Tyrice Taylor (born 31 October 2001) is a Jamaican middle-distance runner. He won the Jamaican national title over 800 metres in 2025, and that year held the national record for the distance before becoming a semi-finalist at the 2025 World Athletics Championships and winning the 2026 NCAA Indoor Championships.

==Early life==
He attended The Enid Bennett High School in Saint Catherine Parish. In 2018 he won over 800 metres at the ISSA/GraceKennedy Boys and Girls Athletic Championships. He won over 800m in the boys U20 race at the Digicel Grand Prix Final at GC Foster College in 2019. He won the silver medal in the 800 metres at the 2019 CARIFTA Games in Grand Cayman.

==Career==
Competing for Indian Hills Community College he won at the 2023 National Junior College Athletic Association Division I Outdoor Championships in New Mexico, defeating compatriot Kimar Farquharson over 800 metres in 1:46.93.

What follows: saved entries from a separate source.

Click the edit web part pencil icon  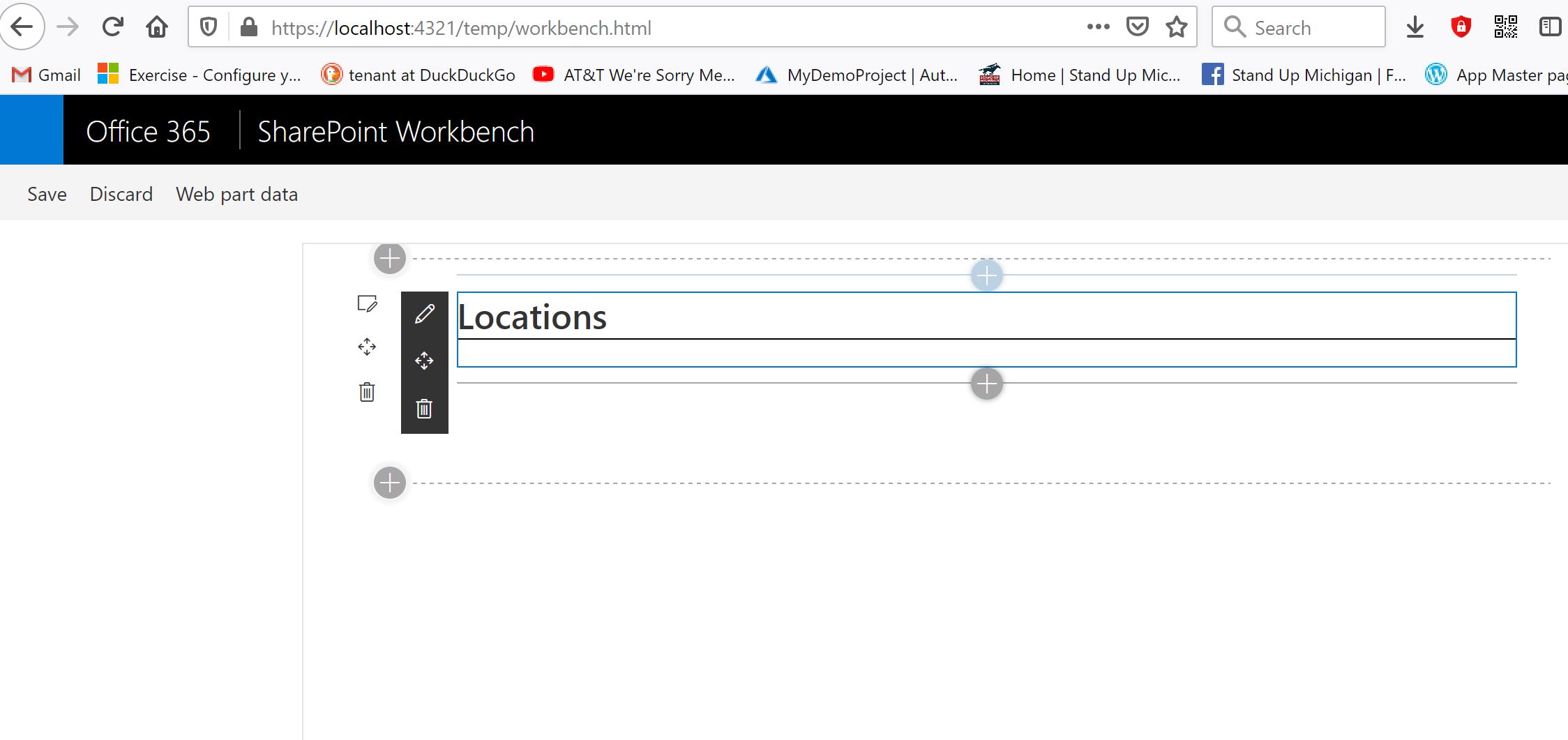pyautogui.click(x=424, y=315)
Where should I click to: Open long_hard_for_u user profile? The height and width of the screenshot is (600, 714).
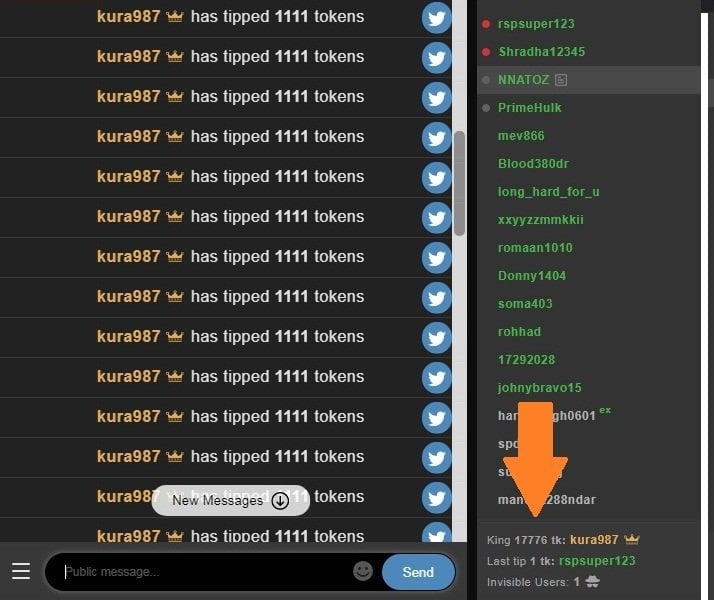tap(548, 192)
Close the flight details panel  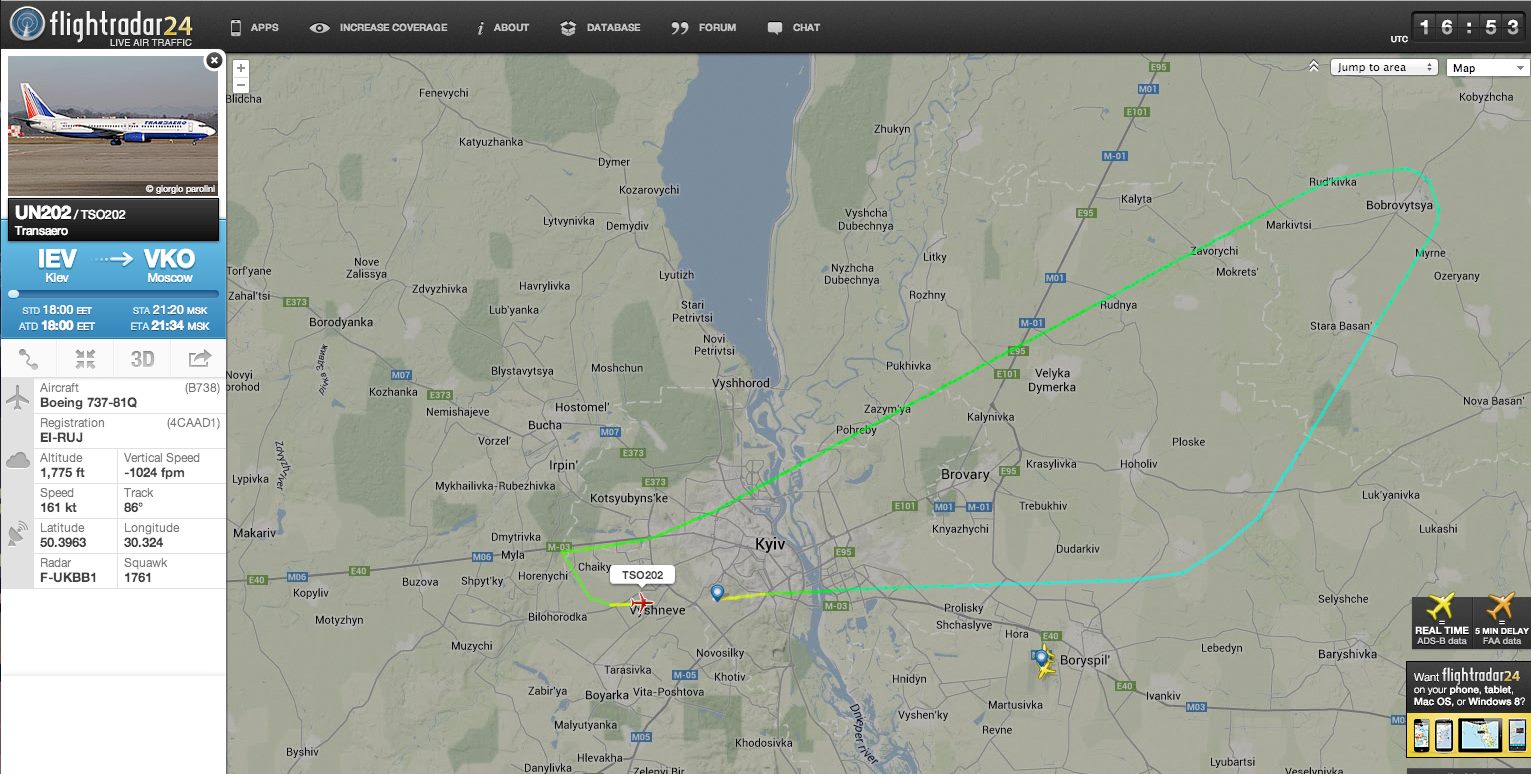coord(213,61)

Competing for the University of Arkansas at the Tyson Invitational in Fayetteville, Arkansas in February 2025 he ran a personal best 1:46.62 to win in the men’s 800m. In doing so, he was only 0.01 seconds outside the Jamaican indoor national record set in 2023 by Tarees Rhoden.

He finished second in the men’s 800m elite invitational race at the Mount SAC Relays in Walnut, California in April 2023, running a new personal best time of 1:45.81 to move into the top-ten Jamaican all-time list for the event.

He qualified for the final of the men’s 800m at the 2025 NCAA Outdoor Championships in Eugene, Oregon in a personal best 1:45.23 in June 2025. In the final he placed eighth in a time of 1:47.44. Later that month, he won the 800 metres final of the 2025 Jamaican Athletics Championships in Kingston, Jamaica in a time of 1:45.26. He ran 1:46.46 to finish second behind Canada’s Abdullahi Hassan at the Ed Murphey Track Classic, a World Athletics Continental Tour Silver meet, on 12 July in Memphis, Tennessee.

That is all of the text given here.